Question

$1$ g sample of $AgN{O}_3$ is dissolved in $50$ mL of water. It is titrated with $50$ mL of $KI$ solution. The $AgI$ precipitated is filtered off. Excess of $Kl$ in filtrate is titrated with $\frac{M}{10}$ $KI{O}_3$ in presence of $6MHCl$ till all $I^{-}$ converted into $ICl$. It requires $50$ mL of $\frac{M}{10}$ $KI{O}_3$ solution. $20$ mL of the same stock solution of $KI$ requires $30$ mL of $\frac{M}{10}$ $KI{O}_3$ under similar conditions. Calculate the percentage of $AgN{O}_3$ in sample.
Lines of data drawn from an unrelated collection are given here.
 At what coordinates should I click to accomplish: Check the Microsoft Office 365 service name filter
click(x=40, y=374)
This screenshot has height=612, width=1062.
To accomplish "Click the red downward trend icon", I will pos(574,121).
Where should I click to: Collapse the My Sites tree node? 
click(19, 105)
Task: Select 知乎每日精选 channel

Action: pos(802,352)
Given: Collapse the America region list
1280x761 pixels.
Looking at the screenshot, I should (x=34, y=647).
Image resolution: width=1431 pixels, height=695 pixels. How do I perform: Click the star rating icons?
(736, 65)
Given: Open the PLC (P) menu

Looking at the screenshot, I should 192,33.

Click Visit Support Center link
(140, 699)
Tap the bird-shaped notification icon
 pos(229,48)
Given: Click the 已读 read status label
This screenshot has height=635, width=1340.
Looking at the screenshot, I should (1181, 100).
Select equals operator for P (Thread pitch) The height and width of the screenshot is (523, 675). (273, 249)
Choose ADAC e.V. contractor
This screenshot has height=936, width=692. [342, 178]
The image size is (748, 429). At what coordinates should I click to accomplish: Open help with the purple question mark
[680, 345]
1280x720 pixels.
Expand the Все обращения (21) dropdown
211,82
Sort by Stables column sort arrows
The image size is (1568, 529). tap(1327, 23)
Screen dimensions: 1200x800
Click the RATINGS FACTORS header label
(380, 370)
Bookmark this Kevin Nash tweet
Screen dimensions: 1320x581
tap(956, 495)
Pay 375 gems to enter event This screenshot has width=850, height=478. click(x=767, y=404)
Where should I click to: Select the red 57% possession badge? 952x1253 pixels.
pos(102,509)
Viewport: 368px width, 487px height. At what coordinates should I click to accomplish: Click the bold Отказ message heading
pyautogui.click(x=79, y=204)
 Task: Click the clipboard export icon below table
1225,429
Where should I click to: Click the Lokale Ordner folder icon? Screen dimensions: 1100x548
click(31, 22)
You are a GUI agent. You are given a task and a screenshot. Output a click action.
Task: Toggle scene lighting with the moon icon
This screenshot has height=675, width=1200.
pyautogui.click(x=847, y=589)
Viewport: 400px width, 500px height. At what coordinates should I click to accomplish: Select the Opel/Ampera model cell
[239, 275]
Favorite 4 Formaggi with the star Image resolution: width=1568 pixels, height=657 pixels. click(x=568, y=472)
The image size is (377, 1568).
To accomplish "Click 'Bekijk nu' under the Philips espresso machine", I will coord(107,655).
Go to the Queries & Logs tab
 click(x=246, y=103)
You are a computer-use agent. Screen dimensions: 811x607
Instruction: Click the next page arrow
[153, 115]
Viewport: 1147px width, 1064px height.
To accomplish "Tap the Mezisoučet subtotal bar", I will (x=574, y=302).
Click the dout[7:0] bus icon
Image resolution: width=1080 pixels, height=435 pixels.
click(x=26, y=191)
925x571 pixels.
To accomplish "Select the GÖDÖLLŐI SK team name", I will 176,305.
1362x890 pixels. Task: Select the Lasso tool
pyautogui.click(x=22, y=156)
The reaction is given below:
$KI{O}_3+2KI+6HCl⟶3ICl+3KCl+3H_{2}O$

• A. $85\%$
• B. $15\%$
• C. $75\%$
• D. $50\%$

Answer 1

The correct option is A $85\%$

20 mL of the same stock solution of KI requires 30 mL of $\frac{M}{10}KI{O}_3$.
50 mL of the same stock solution of KI requires $30\times \frac{50}{20}=75$ mL of $\frac{M}{10}KI{O}_3$.
Out of this, 50 mL is required for reaction with excess KI.
Hence, $75-50=25$ mL of $KI{O}_3$ corresponds to the KI that has reacted with $AgN{O}_3$.
1 mole $KI{O}_3=2$ mole KI $=2moleAgN{O}_3$
Number of moles of $AgN{O}_3=2\times \frac{25}{10\times 1000}=0.005$ moles
Mass of $AgN{O}_3=0.005\times 169.87=0.85$ g
The percentage of silver nitrate in the sample $=\frac{0.85}{1}\times 100=85$ %.